----- DATA SUPPLIED -----

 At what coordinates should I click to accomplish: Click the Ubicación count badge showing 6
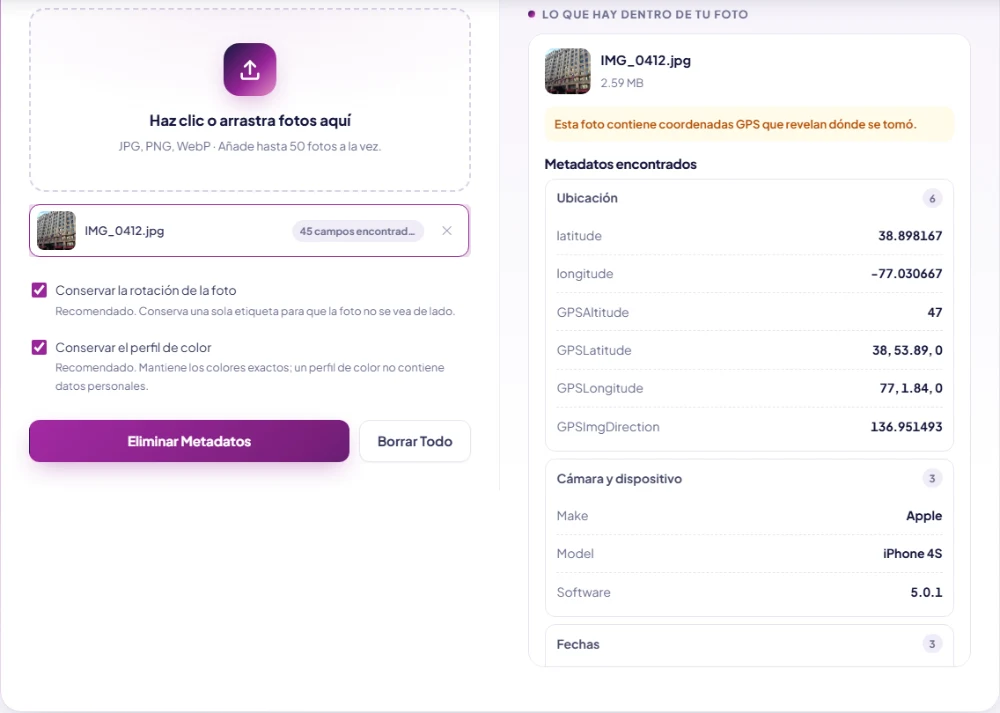coord(932,198)
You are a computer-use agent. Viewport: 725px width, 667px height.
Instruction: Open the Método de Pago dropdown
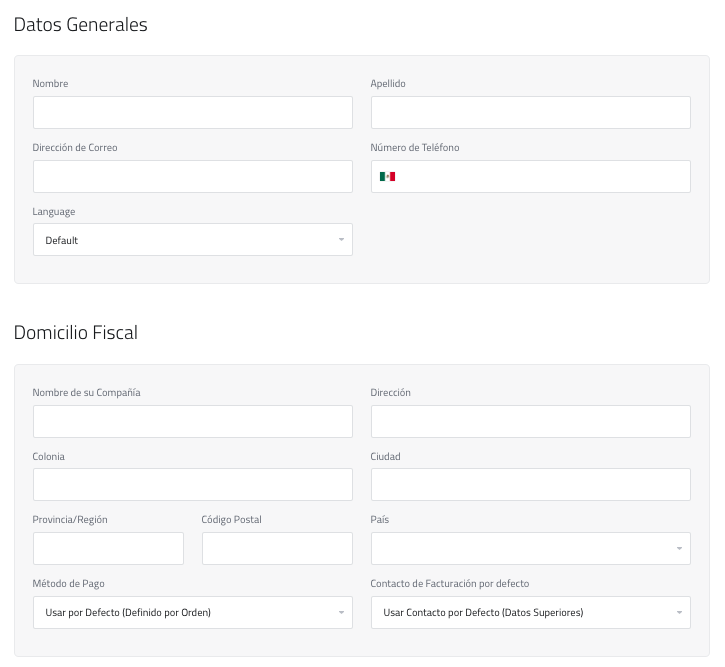pos(192,612)
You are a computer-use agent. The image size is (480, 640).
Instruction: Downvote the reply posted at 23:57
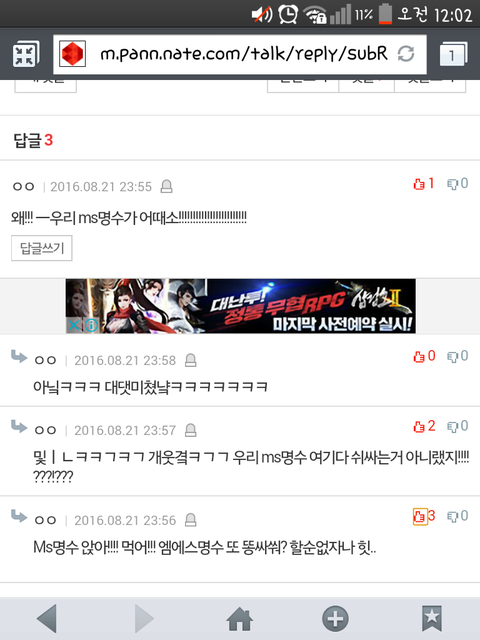click(x=458, y=427)
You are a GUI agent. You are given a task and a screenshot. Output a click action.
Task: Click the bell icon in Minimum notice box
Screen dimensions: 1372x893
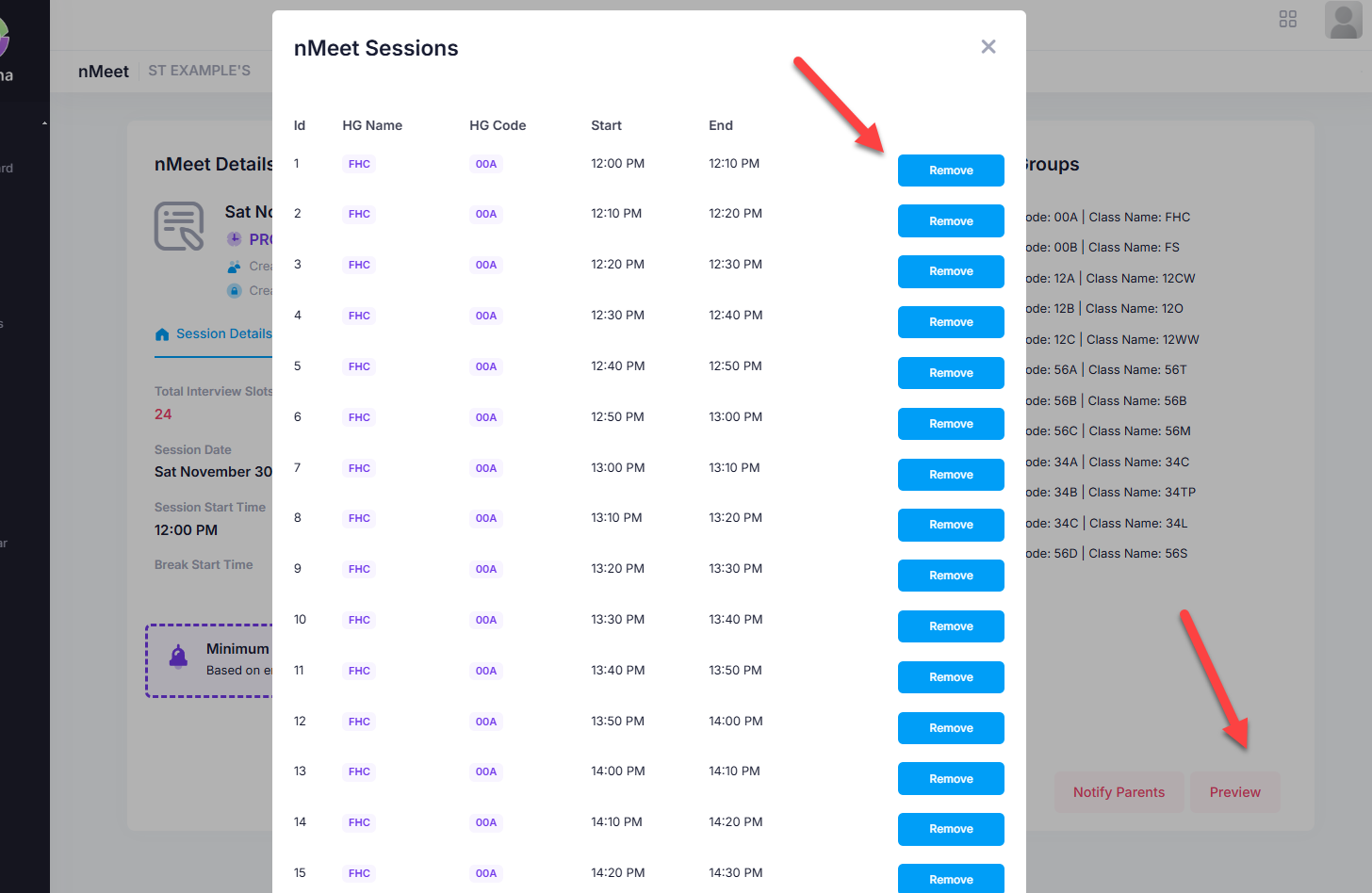[x=178, y=657]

-----

• STATED GOAL:
Transcribe the lines of the records from the line containing "You are a GUI" through the end of the records, both ends included. Omit the pictures from your copy.

• TASK SOLUTION:
You are a GUI agent. You are given a task and a screenshot. Output a click action.
Task: Click the bell icon in Minimum notice box
Screen dimensions: 1372x893
[x=178, y=657]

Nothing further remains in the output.